Two elements in $\mathrm{Sym}_n$ are conjugate if and only if they have the same cycle structure. But having the same cycle structure is reflexive, symmetric and transitive.

For example in $\mathrm{Sym}_4$ the permutations $g = [2,1,4,3]$ and $h=[3,4,1,2] are conjugate, since both have the cycle structure $2,2$: $g = (1,2) \cdot (3,4)$ and $h = (1,3) \cdot (2,4)$. A permutation $k$ such that $k \cdot g \cdot k^{-1} = h$ is $k = [1,3,2,4] = (2,3)$.

Theorem: let $n \geq 2$. Every permutation of $\mathrm{Sym}_n$ is the product of transpositions.

Proof:

Since every permutation in $\mathrm{Sym}_n$ can be written as a product of disjoint cycles, it suffices to show that every cycle is a product of 2-cycles. Now every $m$-cycle $(a_1, \dots, a_m)$ is equal to the product

\[ (a_1, a_2) \cdot (a_2, a_3) \cdots (a_{m-1}, a_m). \]

Alternating groups

To be able to distinguish between permutations defined by an even or odd number of products (length of products), the following result is needed.

Theorem: if a permutation can be written in two way as a product of 2-cycles, then both products have even length or both products have odd length.

Proof:

Will be added later.

From this theorem the following definition follows.

Definition: let $g$ be a permutation of $\mathrm{Sym}_n$. The sign of $g$, denoted by $\mathrm{sign}(g)$, is defined as

1 if $g$ can be written as a product of an even number of 2-cycles, and

-1 if $g$ can be written as a product of an odd number of 2-cycles.

We say that $g$ is even if $\mathrm{sign}(g)=1$ and odd if $\mathrm{sign}(g)=-1$.

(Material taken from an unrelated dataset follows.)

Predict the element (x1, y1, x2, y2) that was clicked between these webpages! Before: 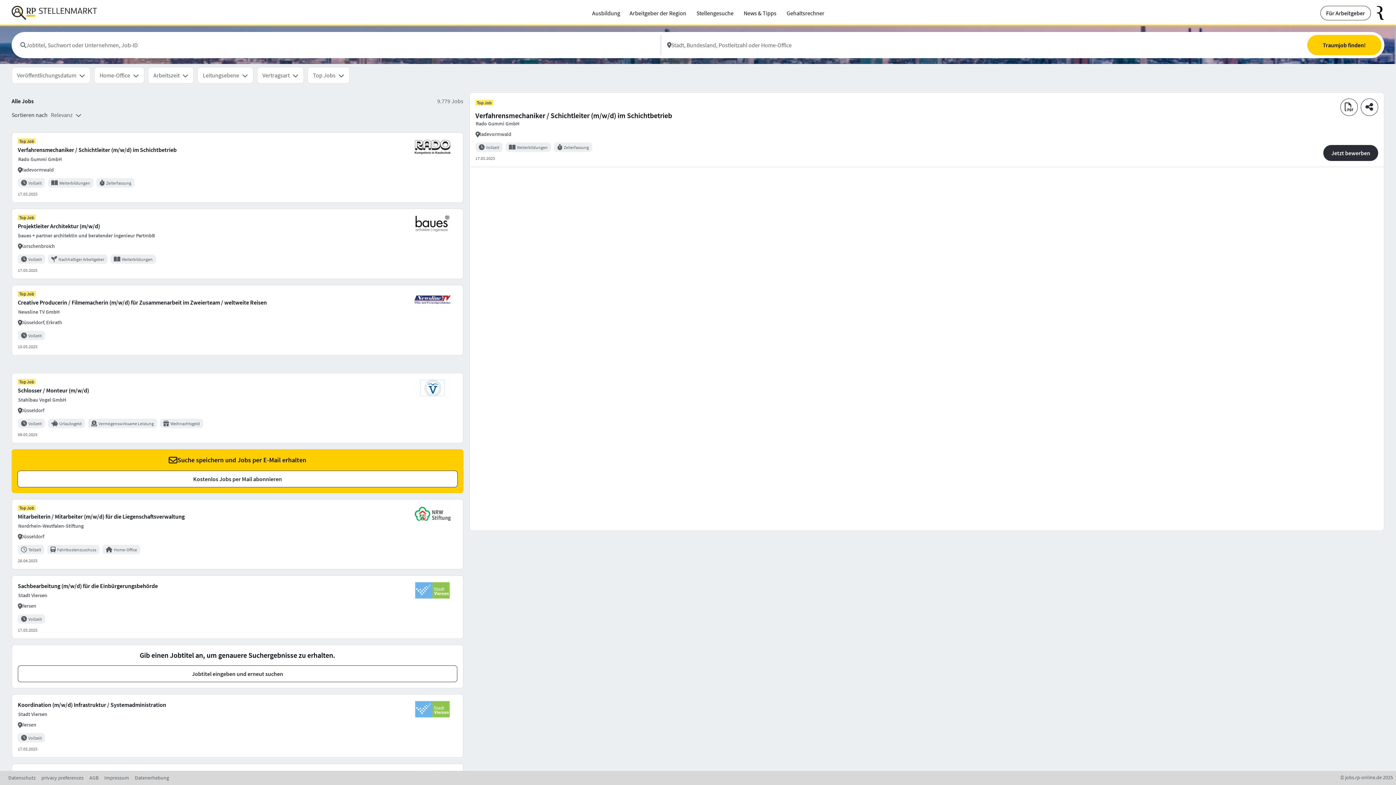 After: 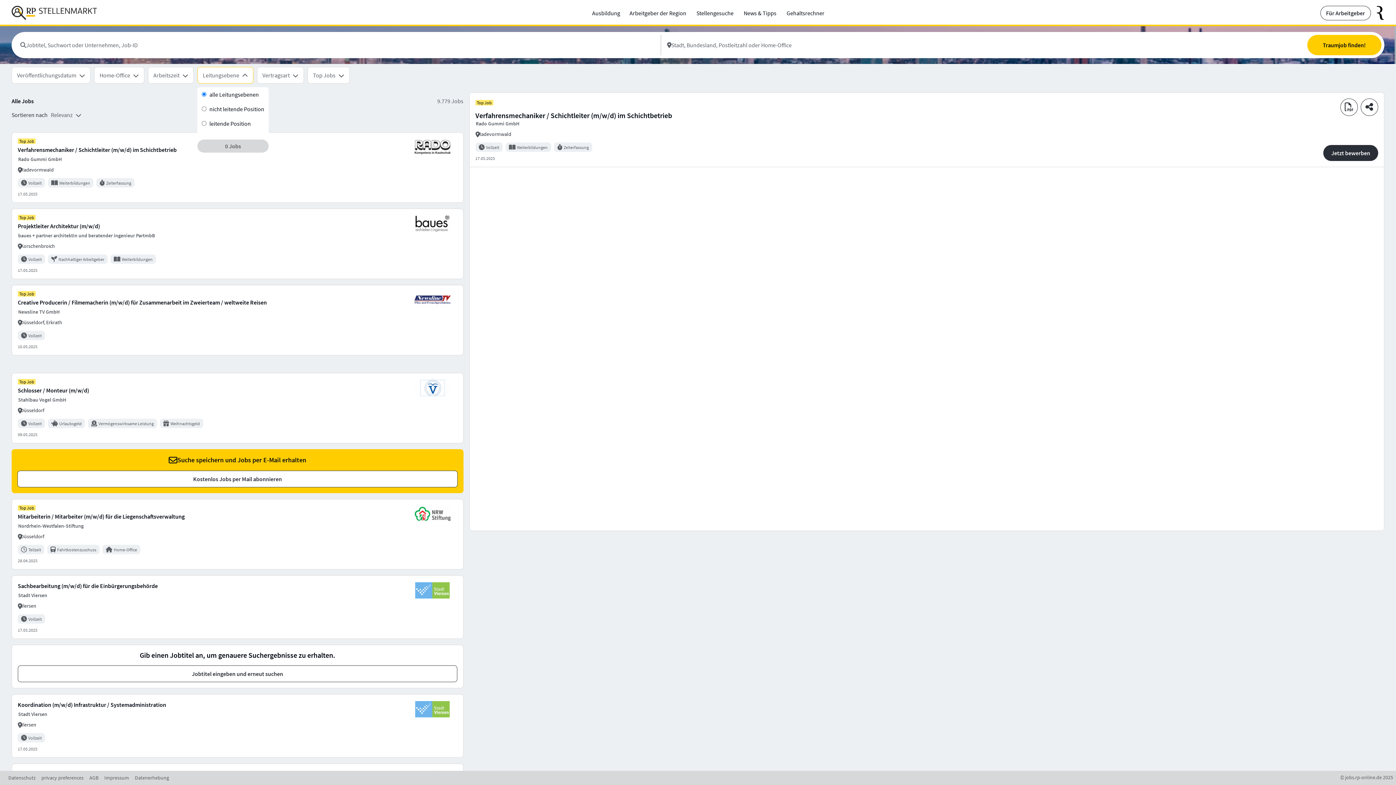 Action: bbox: (197, 66, 253, 83) label: Leitungsebene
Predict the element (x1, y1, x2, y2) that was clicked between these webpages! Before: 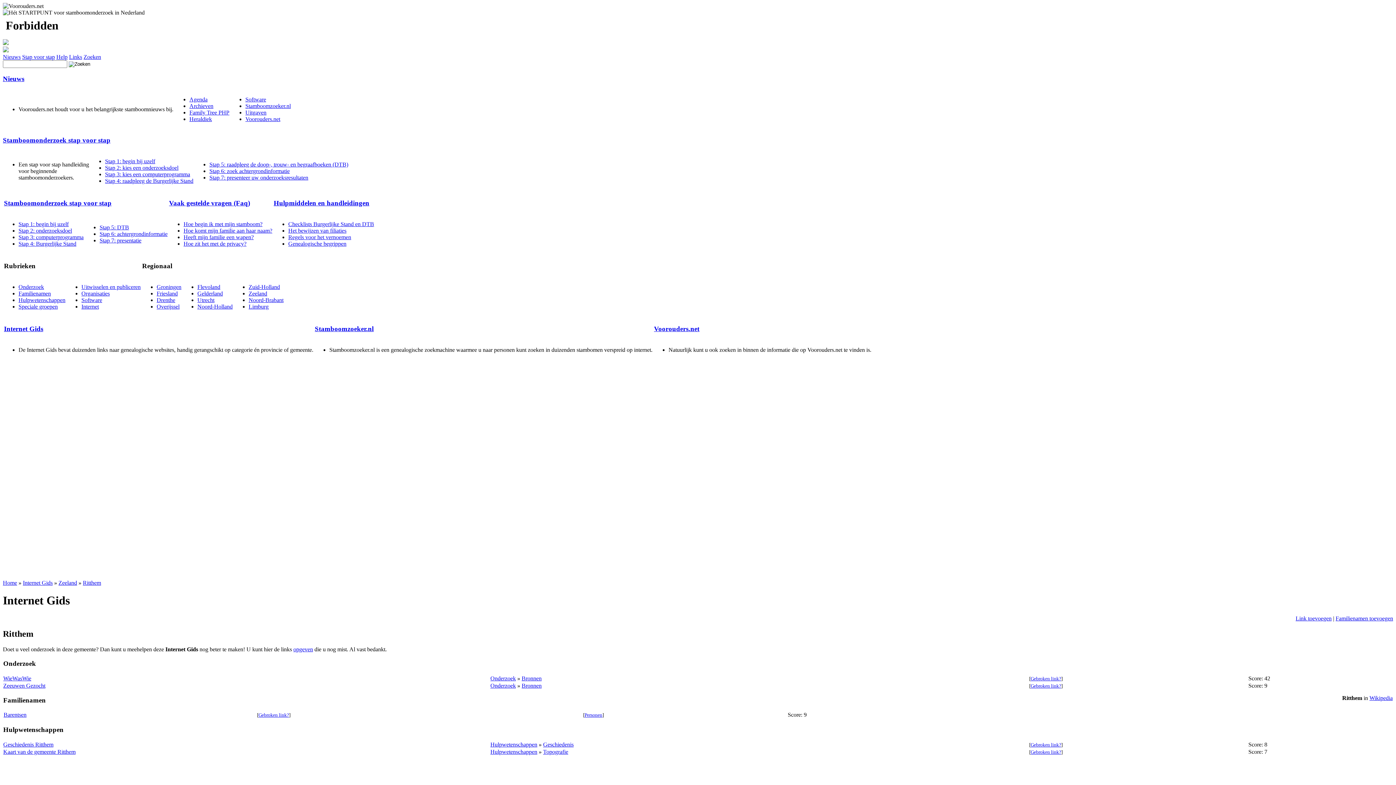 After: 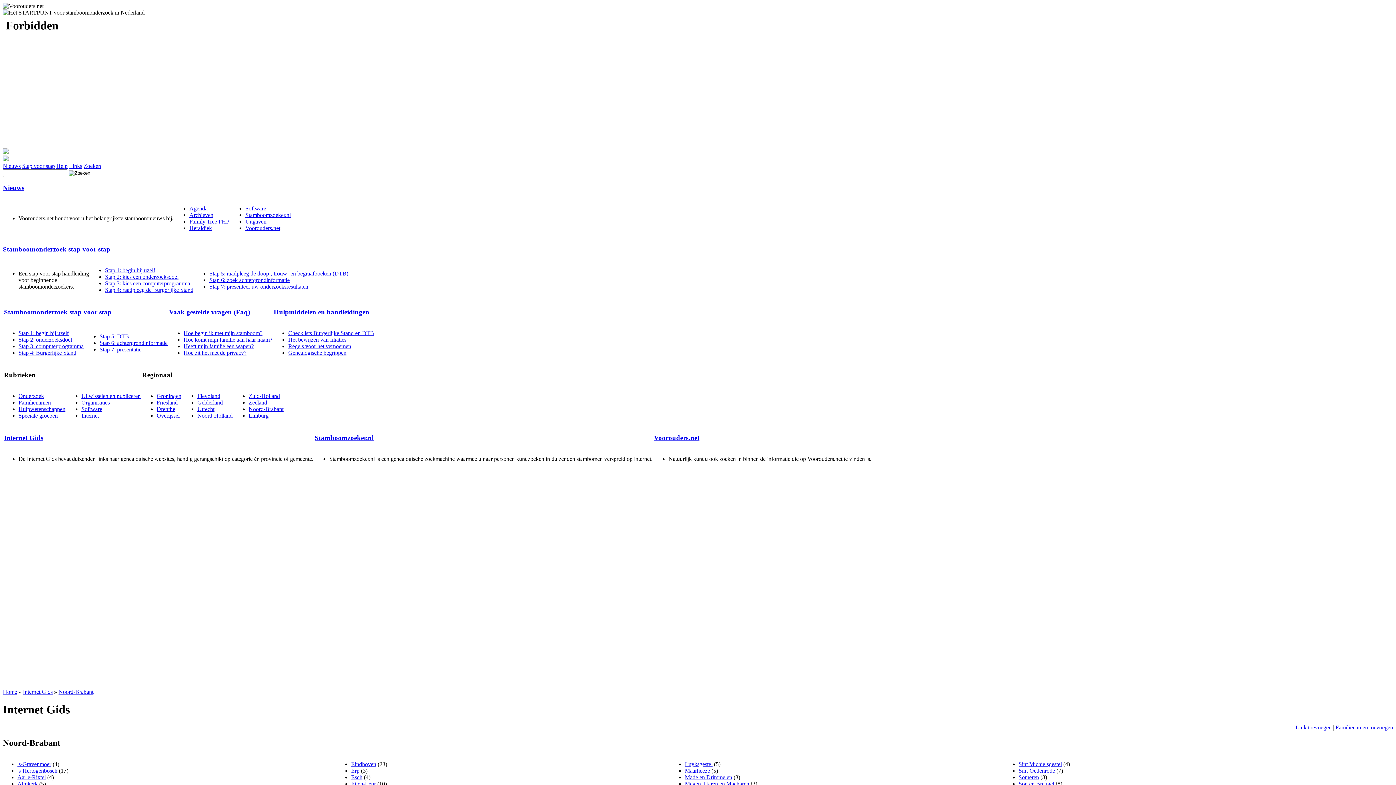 Action: bbox: (248, 297, 283, 303) label: Noord-Brabant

Theorem: for all permutations $g,h$ in $\mathrm{Sym}_n$, we have

\[ \mathrm{sign}(g \cdot h) = \mathrm{sign}(g) \cdot \mathrm{sign}(h). \]

Proof:

Let $g$ and $h$ be elements of $\mathrm{Sym}_n$, if one of the permutations is even and the other is odd, then $g \cdot h$ can be written as the product of an odd number of 2-cycles and is therefore odd. If $g$ and $h$ are both even or both odd, then the product $g \cdot h$ can be written as the product of an even number of 2-cycles so that $g \cdot h$ is even.

The fact that sign is multiplicative implies that products and inverses of even permutations are event, this given rise to the following definition.

Definition: by $\mathrm{Alt}_n$ we denote the set of even permutations in $\mathrm{Sym}_n$, called the alternating group on $n$ letters.

The alternating group is closed with respect to taking products and inverse elements.

For example for $n=3$ the even permutations are given by ($\mathrm{id}$ or $(1,2,3)$), $(3,1,2)$ and $(2,3,1)$.

Theorem: for $n > 1$ the alternating group $\mathrm{Alt}_n$ contains precisely $\frac{n!}{2}$ permutations.

Proof:

A permutation $g$ of $\mathrm{Sym}_n$ is even if and only if the product $g \cdot (1,2)$ is odd. Hence the map $g \mapsto g \cdot (1,2)$ defines a bijection between the even and the odd permutations of $\mathrm{Sym}_n$. Then half of the $n!$ permutations of $\mathrm{Sym}_n$ are even.